====== RECORDS FOR THE EXERCISE ======
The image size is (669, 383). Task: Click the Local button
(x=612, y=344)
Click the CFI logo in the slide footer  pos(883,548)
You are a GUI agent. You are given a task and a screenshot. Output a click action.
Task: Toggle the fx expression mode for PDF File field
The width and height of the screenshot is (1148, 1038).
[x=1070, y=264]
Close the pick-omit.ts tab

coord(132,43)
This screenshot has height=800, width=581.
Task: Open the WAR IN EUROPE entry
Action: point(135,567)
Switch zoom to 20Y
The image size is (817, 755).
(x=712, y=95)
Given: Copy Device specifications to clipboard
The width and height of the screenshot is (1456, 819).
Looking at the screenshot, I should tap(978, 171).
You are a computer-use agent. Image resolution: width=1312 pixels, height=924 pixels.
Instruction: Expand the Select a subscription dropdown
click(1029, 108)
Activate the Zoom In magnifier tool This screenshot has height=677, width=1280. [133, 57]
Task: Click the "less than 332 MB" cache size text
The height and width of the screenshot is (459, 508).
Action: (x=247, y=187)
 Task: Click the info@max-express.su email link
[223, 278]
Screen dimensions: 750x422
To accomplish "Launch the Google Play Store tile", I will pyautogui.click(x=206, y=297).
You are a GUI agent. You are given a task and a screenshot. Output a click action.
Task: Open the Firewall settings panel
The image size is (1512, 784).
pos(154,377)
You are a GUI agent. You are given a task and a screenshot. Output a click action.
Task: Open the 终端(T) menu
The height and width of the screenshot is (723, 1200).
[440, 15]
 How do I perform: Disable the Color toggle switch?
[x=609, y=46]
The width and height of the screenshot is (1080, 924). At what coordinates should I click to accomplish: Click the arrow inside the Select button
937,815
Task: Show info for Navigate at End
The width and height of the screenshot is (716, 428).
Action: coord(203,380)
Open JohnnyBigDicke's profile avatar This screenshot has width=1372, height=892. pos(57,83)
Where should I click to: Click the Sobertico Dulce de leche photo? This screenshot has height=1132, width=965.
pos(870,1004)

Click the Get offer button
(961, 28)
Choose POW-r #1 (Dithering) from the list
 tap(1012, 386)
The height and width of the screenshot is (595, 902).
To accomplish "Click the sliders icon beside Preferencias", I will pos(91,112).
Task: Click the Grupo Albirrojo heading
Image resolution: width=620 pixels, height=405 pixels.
======
#### WHAT YOU SHOULD DO
Output, exactly and with no other text, the line that contains "The height and width of the screenshot is (595, 902)." and all lines from there to the end of the records.

#### COMPLETED TASK
The height and width of the screenshot is (595, 902).
To accomplish "Click the sliders icon beside Preferencias", I will pos(91,112).
Task: Click the Grupo Albirrojo heading
Image resolution: width=620 pixels, height=405 pixels.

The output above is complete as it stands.